Photo: The British Library
The British Library in London is currently running one of its typically satisfying exhibitions where you learn a lot, discover exquisite artifacts and exit questioning what you thought you knew about the world around you.
Maps and the 20th Century: Drawing the Line covers 100 years of maps, reminding us of all the traumas, cultural revolutions, social mutations and technological advances the world has gone through over the course of the 20th century. It’s been a fierce time and mapping technology has echoed and sometimes even shaped every moment of it.
The exhibition covers war cartography, travel itineraries and propaganda documents but it also explores popular culture. One moment you delve into intricate maps of imaginary places. Next, you are reminded of the intrusive power of everyday technologies that track your every move into a city.
Drawing the Line is an ambitious, illuminating and engaging exhibition. I could write a lengthy report of the show that would be so extensive and time-consuming, it might never even get published. Or i could play it safe and just list down some of the most impressive maps i saw while i was visiting the show. And then i’d list them in no particular (and certainly not chronological) order:
Patrick Cokaine Keely, Indie moet vrij, London, 1914
In this 1944 propaganda poster, a Japanese octopus extends its tentacles over Dutch colonies in Southeast Asia, occupied by the Japanese since 1942.
◆ ◆ ◆ ◆ ◆ ◆ ◆
In the exhibition review, how many years of maps does the exhibition cover?

DATA LINES
◆ ◆ ◆ ◆ ◆ ◆ ◆
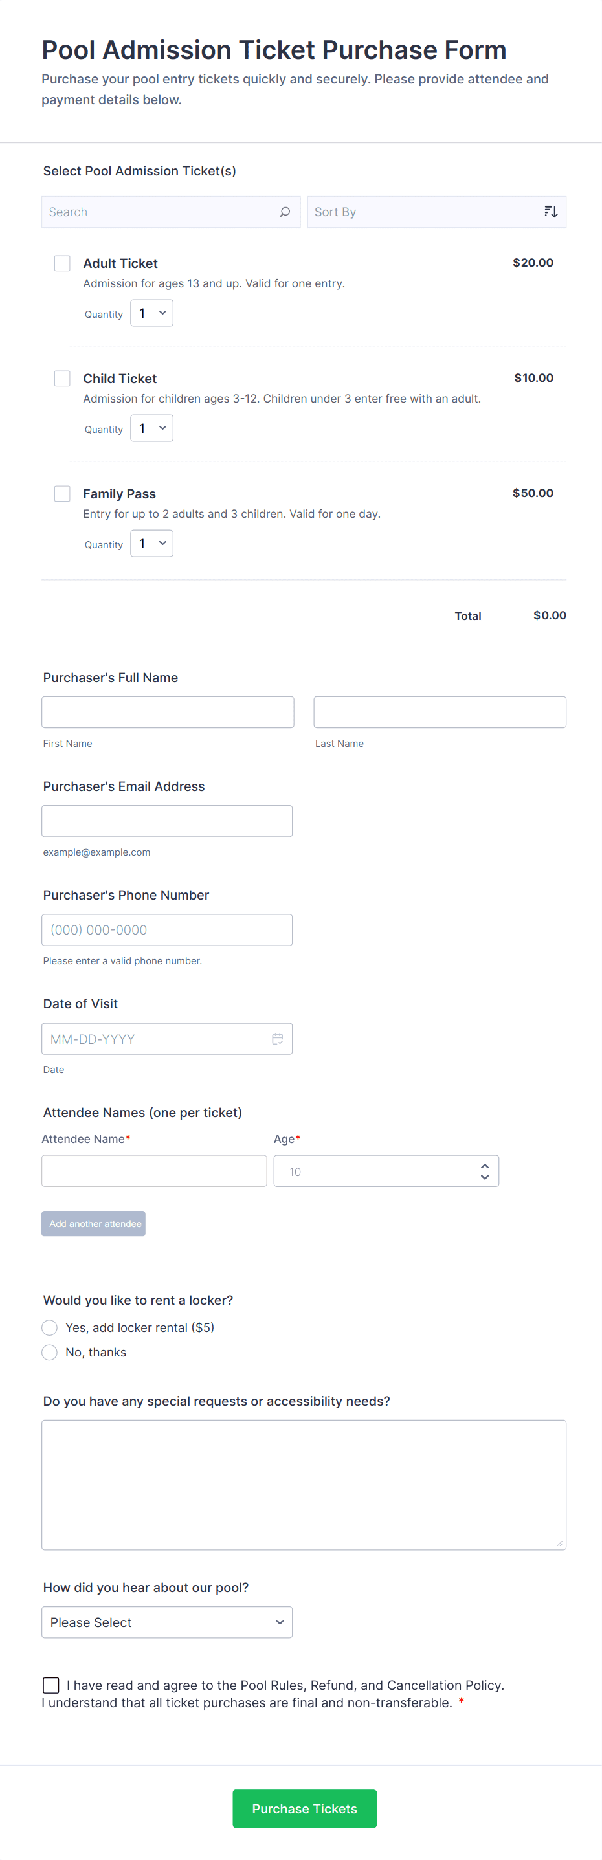Select the Child Ticket checkbox
This screenshot has width=602, height=1860.
(63, 378)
◆ ◆ ◆ ◆ ◆ ◆ ◆
RESULT OF THIS EXERCISE
100 years